_Activity_
Copy the following lines word for word, without changing anything.

• • • • • • •

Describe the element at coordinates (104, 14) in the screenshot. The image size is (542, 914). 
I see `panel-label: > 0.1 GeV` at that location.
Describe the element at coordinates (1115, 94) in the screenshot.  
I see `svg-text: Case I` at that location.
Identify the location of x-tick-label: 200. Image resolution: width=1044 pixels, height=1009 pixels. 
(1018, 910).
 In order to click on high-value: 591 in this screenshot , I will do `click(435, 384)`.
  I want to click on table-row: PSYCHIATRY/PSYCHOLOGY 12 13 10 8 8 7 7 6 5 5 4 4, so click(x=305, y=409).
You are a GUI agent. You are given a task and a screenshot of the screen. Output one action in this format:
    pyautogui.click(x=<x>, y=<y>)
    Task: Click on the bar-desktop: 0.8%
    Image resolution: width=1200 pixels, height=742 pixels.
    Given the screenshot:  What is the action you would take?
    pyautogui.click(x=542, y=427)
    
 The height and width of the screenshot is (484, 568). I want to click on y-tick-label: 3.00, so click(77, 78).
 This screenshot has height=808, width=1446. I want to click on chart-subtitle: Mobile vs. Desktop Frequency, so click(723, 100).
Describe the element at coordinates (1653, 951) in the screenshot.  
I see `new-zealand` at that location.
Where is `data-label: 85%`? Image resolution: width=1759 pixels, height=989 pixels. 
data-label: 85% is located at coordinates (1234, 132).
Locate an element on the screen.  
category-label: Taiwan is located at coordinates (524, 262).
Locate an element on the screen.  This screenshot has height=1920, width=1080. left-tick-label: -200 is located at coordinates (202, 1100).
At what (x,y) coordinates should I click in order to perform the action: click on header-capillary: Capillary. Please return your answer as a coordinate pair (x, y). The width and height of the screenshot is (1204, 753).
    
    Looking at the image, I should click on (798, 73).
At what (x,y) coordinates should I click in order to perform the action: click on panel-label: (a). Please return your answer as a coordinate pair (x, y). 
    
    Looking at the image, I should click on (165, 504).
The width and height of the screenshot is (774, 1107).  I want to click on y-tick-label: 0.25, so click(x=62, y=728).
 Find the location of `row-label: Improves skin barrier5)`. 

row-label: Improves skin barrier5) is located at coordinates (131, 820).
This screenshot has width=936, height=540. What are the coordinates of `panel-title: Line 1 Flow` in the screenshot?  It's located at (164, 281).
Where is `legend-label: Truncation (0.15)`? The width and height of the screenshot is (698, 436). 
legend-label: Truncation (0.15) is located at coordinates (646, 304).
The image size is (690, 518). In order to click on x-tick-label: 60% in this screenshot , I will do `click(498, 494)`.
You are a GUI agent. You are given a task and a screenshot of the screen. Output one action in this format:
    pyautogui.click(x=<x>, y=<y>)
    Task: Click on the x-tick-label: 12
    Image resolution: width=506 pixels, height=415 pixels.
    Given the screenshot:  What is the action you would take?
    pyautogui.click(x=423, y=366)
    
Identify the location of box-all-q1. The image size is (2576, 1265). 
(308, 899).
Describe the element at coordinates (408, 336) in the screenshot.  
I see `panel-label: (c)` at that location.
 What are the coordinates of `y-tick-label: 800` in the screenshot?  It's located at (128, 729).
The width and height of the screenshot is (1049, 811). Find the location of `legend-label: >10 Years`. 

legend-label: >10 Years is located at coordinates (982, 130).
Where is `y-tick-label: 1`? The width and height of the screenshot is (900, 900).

• • • • • • •

_Exercise answer_
Describe the element at coordinates (104, 14) in the screenshot. The image size is (542, 914). 
I see `panel-label: > 0.1 GeV` at that location.
Describe the element at coordinates (1115, 94) in the screenshot.  
I see `svg-text: Case I` at that location.
Identify the location of x-tick-label: 200. Image resolution: width=1044 pixels, height=1009 pixels. 
(1018, 910).
 In order to click on high-value: 591 in this screenshot , I will do `click(435, 384)`.
  I want to click on table-row: PSYCHIATRY/PSYCHOLOGY 12 13 10 8 8 7 7 6 5 5 4 4, so click(x=305, y=409).
You are a GUI agent. You are given a task and a screenshot of the screen. Output one action in this format:
    pyautogui.click(x=<x>, y=<y>)
    Task: Click on the bar-desktop: 0.8%
    Image resolution: width=1200 pixels, height=742 pixels.
    Given the screenshot:  What is the action you would take?
    pyautogui.click(x=542, y=427)
    
 The height and width of the screenshot is (484, 568). I want to click on y-tick-label: 3.00, so click(77, 78).
 This screenshot has height=808, width=1446. I want to click on chart-subtitle: Mobile vs. Desktop Frequency, so click(723, 100).
Describe the element at coordinates (1653, 951) in the screenshot.  
I see `new-zealand` at that location.
Where is `data-label: 85%`? Image resolution: width=1759 pixels, height=989 pixels. 
data-label: 85% is located at coordinates (1234, 132).
Locate an element on the screen.  
category-label: Taiwan is located at coordinates (524, 262).
Locate an element on the screen.  This screenshot has height=1920, width=1080. left-tick-label: -200 is located at coordinates (202, 1100).
At what (x,y) coordinates should I click in order to perform the action: click on header-capillary: Capillary. Please return your answer as a coordinate pair (x, y). The width and height of the screenshot is (1204, 753).
    
    Looking at the image, I should click on (798, 73).
At what (x,y) coordinates should I click in order to perform the action: click on panel-label: (a). Please return your answer as a coordinate pair (x, y). 
    
    Looking at the image, I should click on (165, 504).
The width and height of the screenshot is (774, 1107).  I want to click on y-tick-label: 0.25, so click(x=62, y=728).
 Find the location of `row-label: Improves skin barrier5)`. 

row-label: Improves skin barrier5) is located at coordinates (131, 820).
This screenshot has width=936, height=540. What are the coordinates of `panel-title: Line 1 Flow` in the screenshot?  It's located at (164, 281).
Where is `legend-label: Truncation (0.15)`? The width and height of the screenshot is (698, 436). 
legend-label: Truncation (0.15) is located at coordinates (646, 304).
The image size is (690, 518). In order to click on x-tick-label: 60% in this screenshot , I will do `click(498, 494)`.
You are a GUI agent. You are given a task and a screenshot of the screen. Output one action in this format:
    pyautogui.click(x=<x>, y=<y>)
    Task: Click on the x-tick-label: 12
    Image resolution: width=506 pixels, height=415 pixels.
    Given the screenshot:  What is the action you would take?
    pyautogui.click(x=423, y=366)
    
Identify the location of box-all-q1. The image size is (2576, 1265). 
(308, 899).
Describe the element at coordinates (408, 336) in the screenshot.  
I see `panel-label: (c)` at that location.
 What are the coordinates of `y-tick-label: 800` in the screenshot?  It's located at (128, 729).
The width and height of the screenshot is (1049, 811). Find the location of `legend-label: >10 Years`. 

legend-label: >10 Years is located at coordinates (982, 130).
Where is `y-tick-label: 1`? The width and height of the screenshot is (900, 900).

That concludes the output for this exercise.